Iluminación gótica de San Huberto y el ciervo en la página de un misal medieval.

Después de un largo peregrinaje, llegó a un lugar muy lejano entrando al servicio de un príncipe que estaba enemistado con un noble. Se comportó muy bien en la paz y en la guerra, se convirtió pronto en el jefe de la milicia. Se casó con una noble que como dote poseía un castillo y mientras tanto, sus padres recorrían el mundo buscando a su hijo. Un día llegaron por casualidad hasta el castillo donde vivía Julián y fueron recibidos por su esposa porque su marido estaba de viaje. Cuando los dos ancianos le contaron su historia, ella se imaginó que eran sus suegros porque su marido se lo había contado antes, pero por precaución, no le dijo nada a ellos. Les dió cobijo en su casa cediéndoles su habitación para dormir y marchando ella a otra.

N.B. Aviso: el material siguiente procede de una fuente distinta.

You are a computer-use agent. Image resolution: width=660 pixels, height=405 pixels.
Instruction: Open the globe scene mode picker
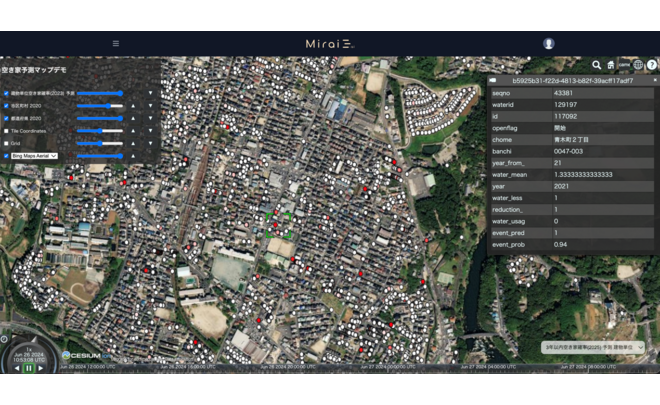[638, 64]
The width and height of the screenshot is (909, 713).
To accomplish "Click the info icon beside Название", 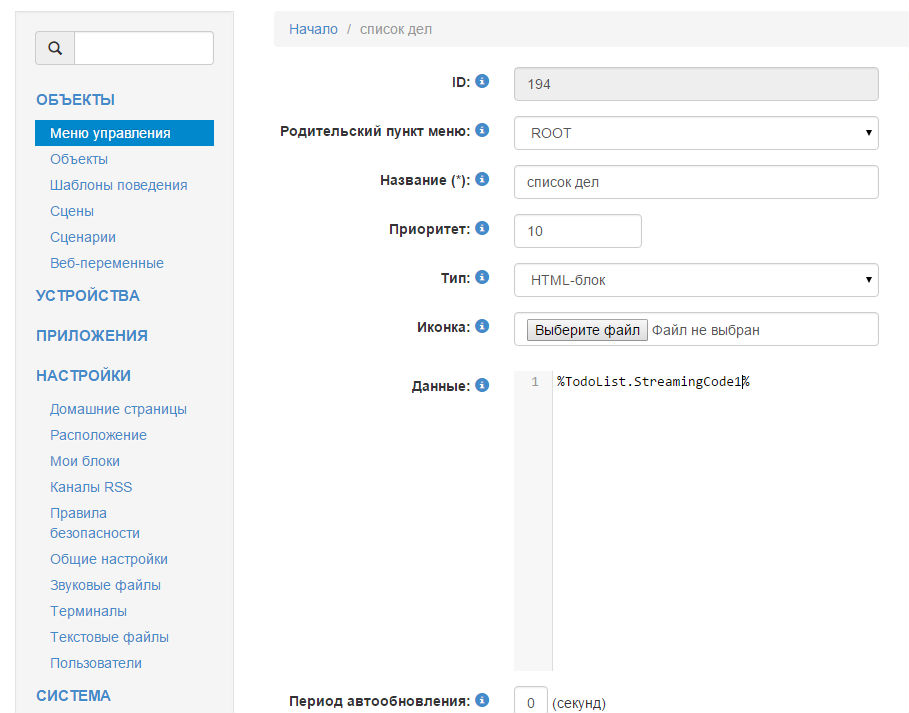I will pyautogui.click(x=482, y=179).
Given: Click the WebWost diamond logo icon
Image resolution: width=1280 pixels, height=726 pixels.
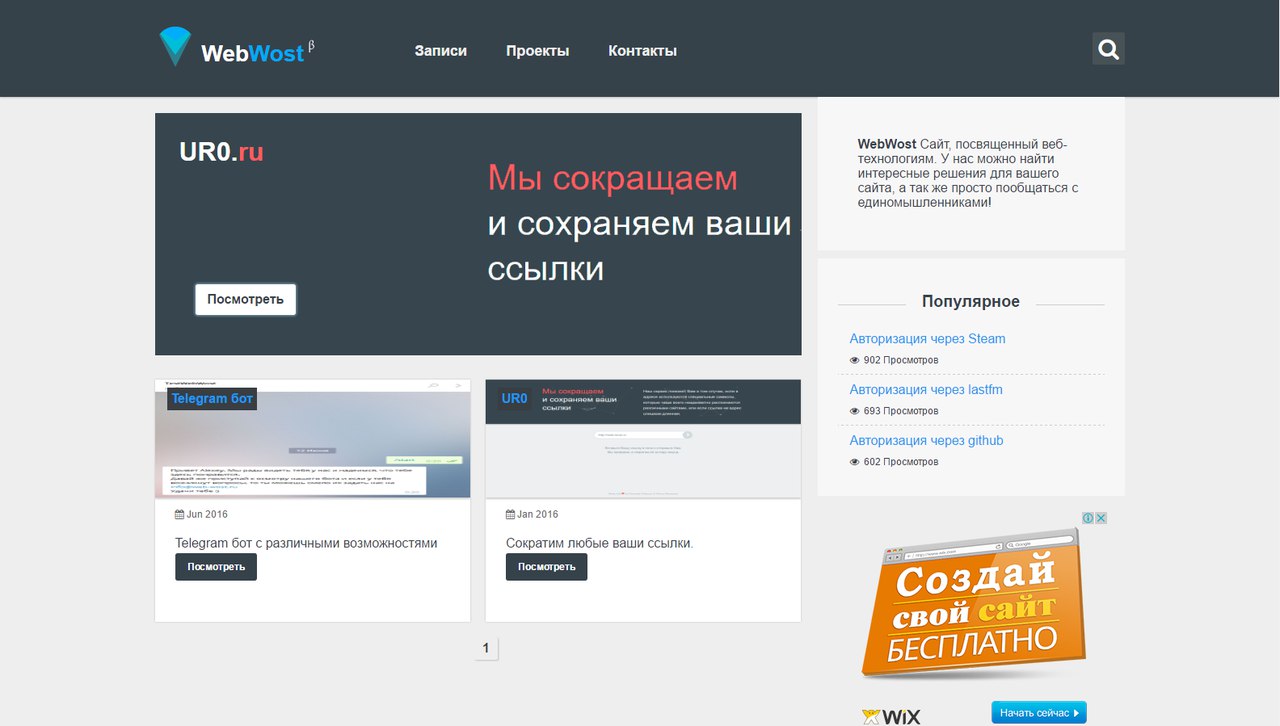Looking at the screenshot, I should pos(174,47).
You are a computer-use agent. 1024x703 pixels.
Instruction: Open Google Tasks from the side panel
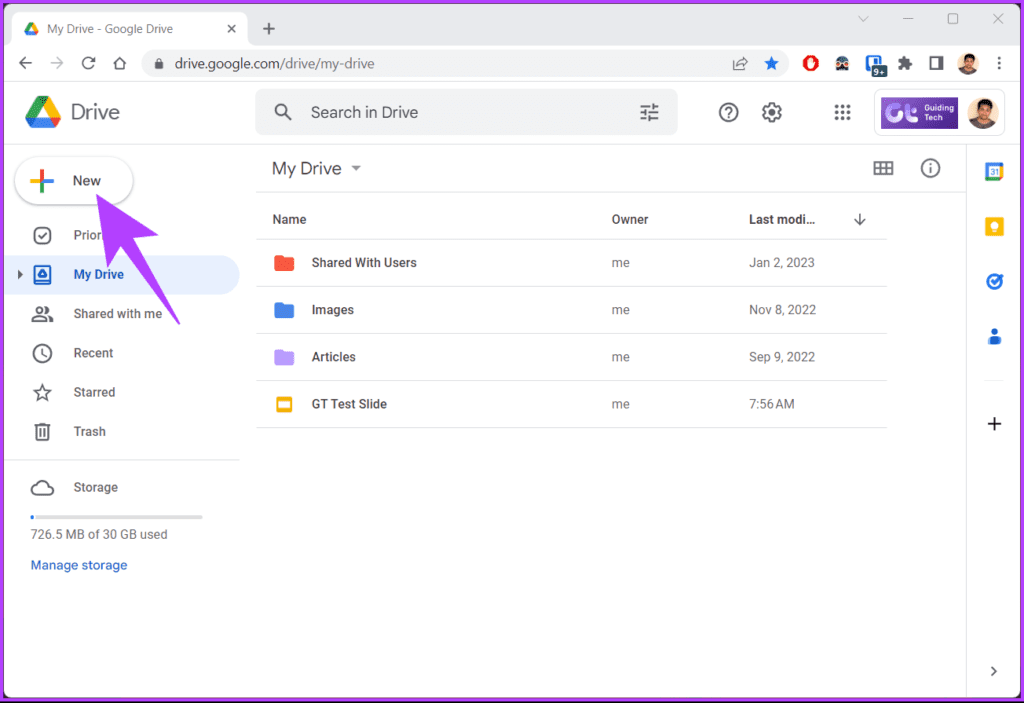point(994,282)
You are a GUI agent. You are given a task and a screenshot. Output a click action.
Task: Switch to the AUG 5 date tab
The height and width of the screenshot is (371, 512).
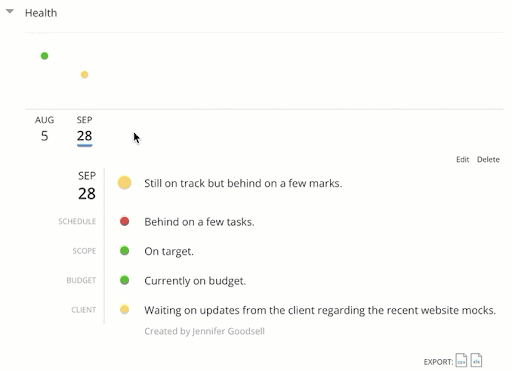44,129
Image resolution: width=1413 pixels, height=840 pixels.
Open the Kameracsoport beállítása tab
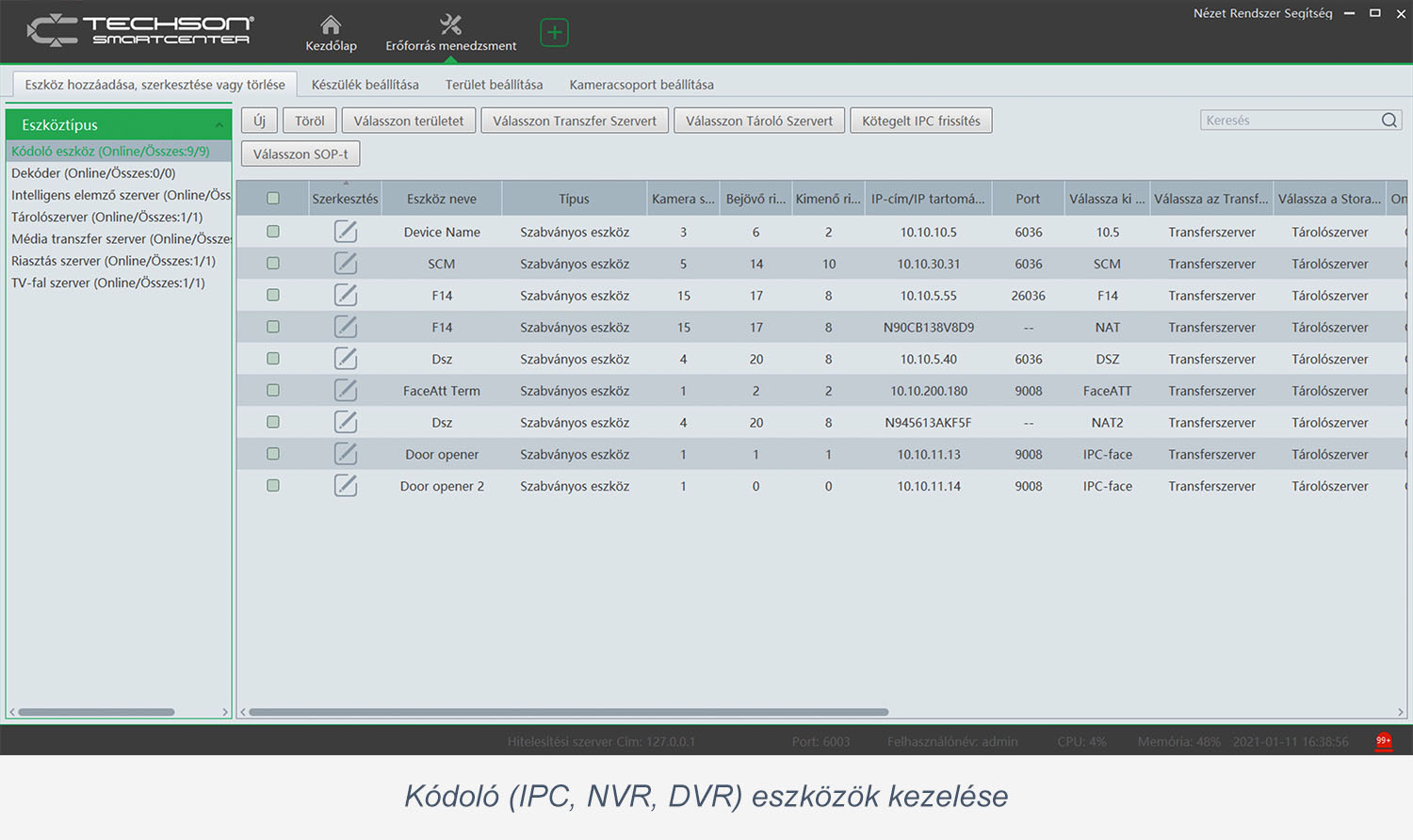641,85
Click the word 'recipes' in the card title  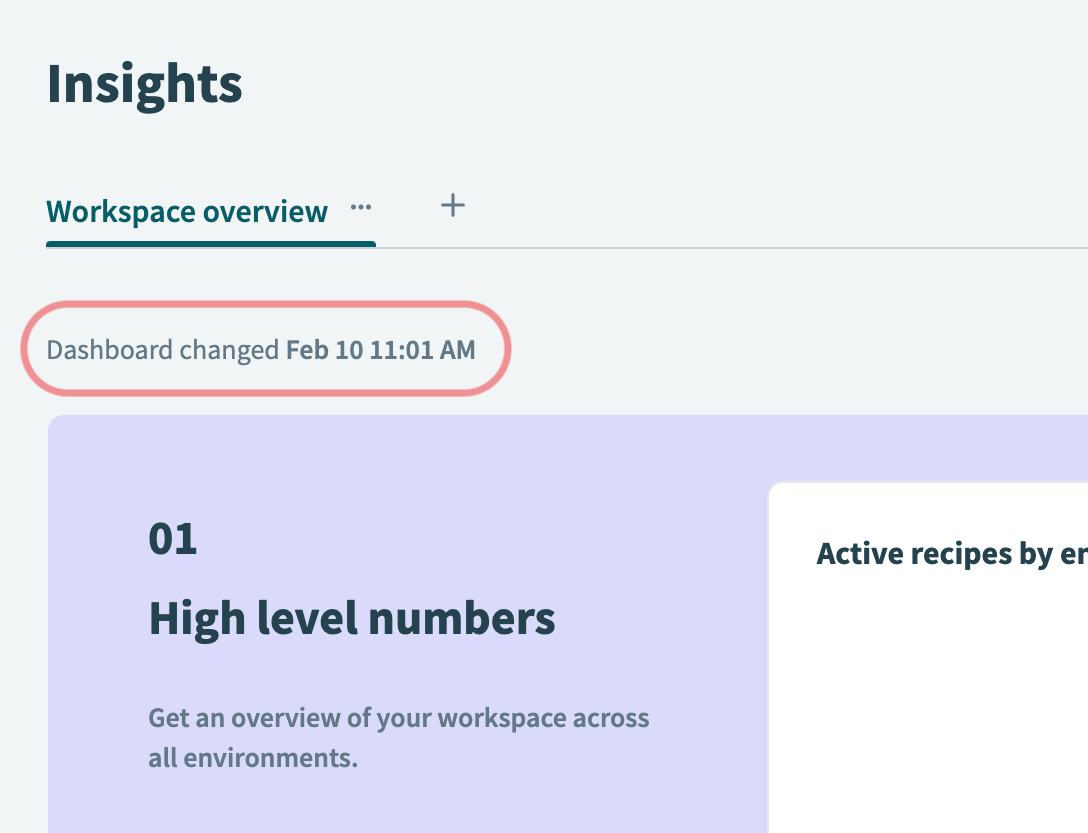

Mientras tanto, al amanecer del día siguiente, llegó Julián a su casa e inmediatamente fue a la habitación a despertar a su esposa notando que en la cama había dos personas. Creyendo que era su esposa con su amante, los mató en un ataque de furia. Cuando Julián salió de la habitación, se encontró con su esposa que regresaba de la iglesia y le preguntó sorprendido y preocupado por qué estas dos personas habían dormido en su cama. Ella le dijo: “Son tus padres que tanto te han buscado y yo misma los he invitado a nuestra habitación”. La profecía del ciervo se había hecho realidad y Julián desesperado, junto con su esposa, vagaron por todo el mundo esperando el perdón de Dios.